> **Goal of the exercise**: The finished copy should match every record exactly and contain no pictures.

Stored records
= Beginning of Section =

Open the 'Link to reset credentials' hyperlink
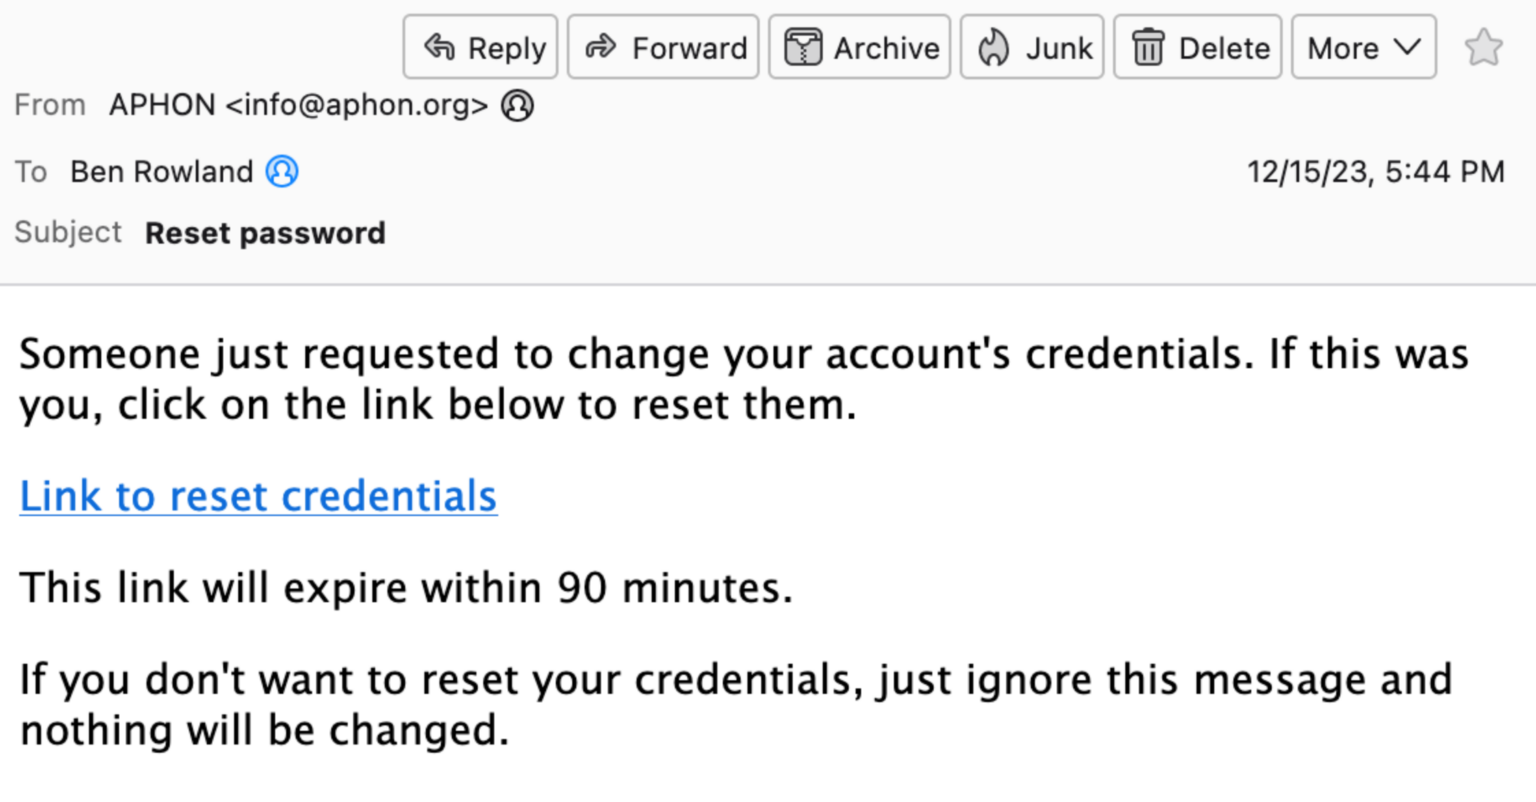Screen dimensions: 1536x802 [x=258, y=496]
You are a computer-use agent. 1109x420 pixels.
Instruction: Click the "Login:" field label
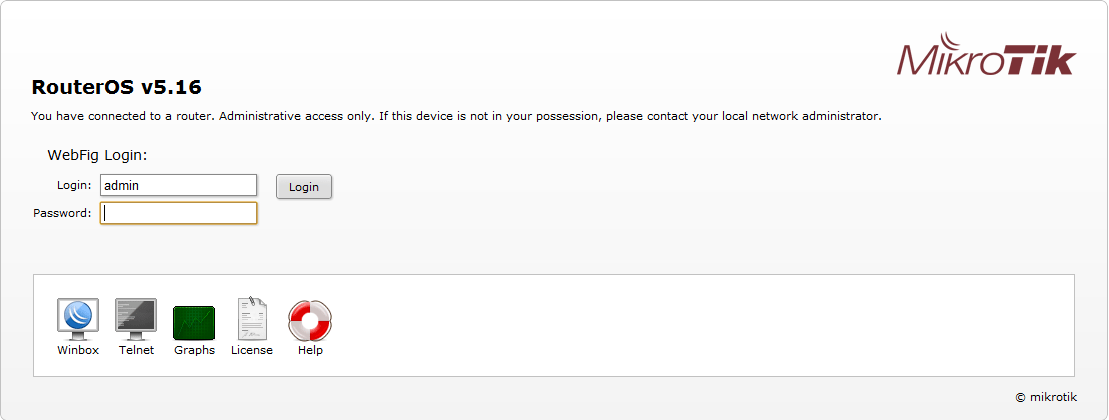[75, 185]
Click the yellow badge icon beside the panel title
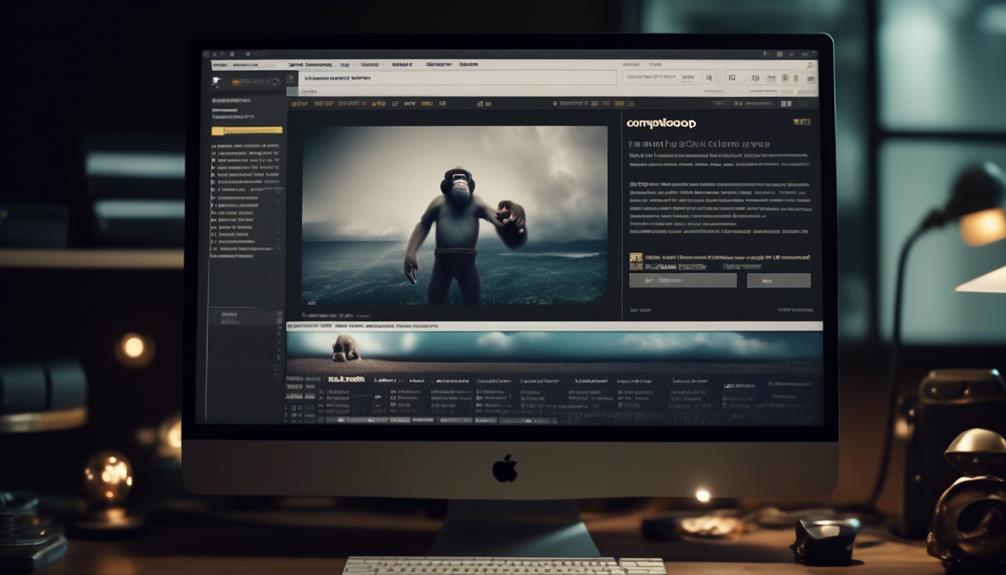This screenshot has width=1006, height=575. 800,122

= End of Section =

> **Solution**:
Open the 'Link to reset credentials' hyperlink
Screen dimensions: 1536x802 [x=258, y=496]
You are a computer-use agent. 1109x420 pixels.
Instruction: Click the "Login:" field label
[75, 185]
Click the yellow badge icon beside the panel title
This screenshot has width=1006, height=575. 800,122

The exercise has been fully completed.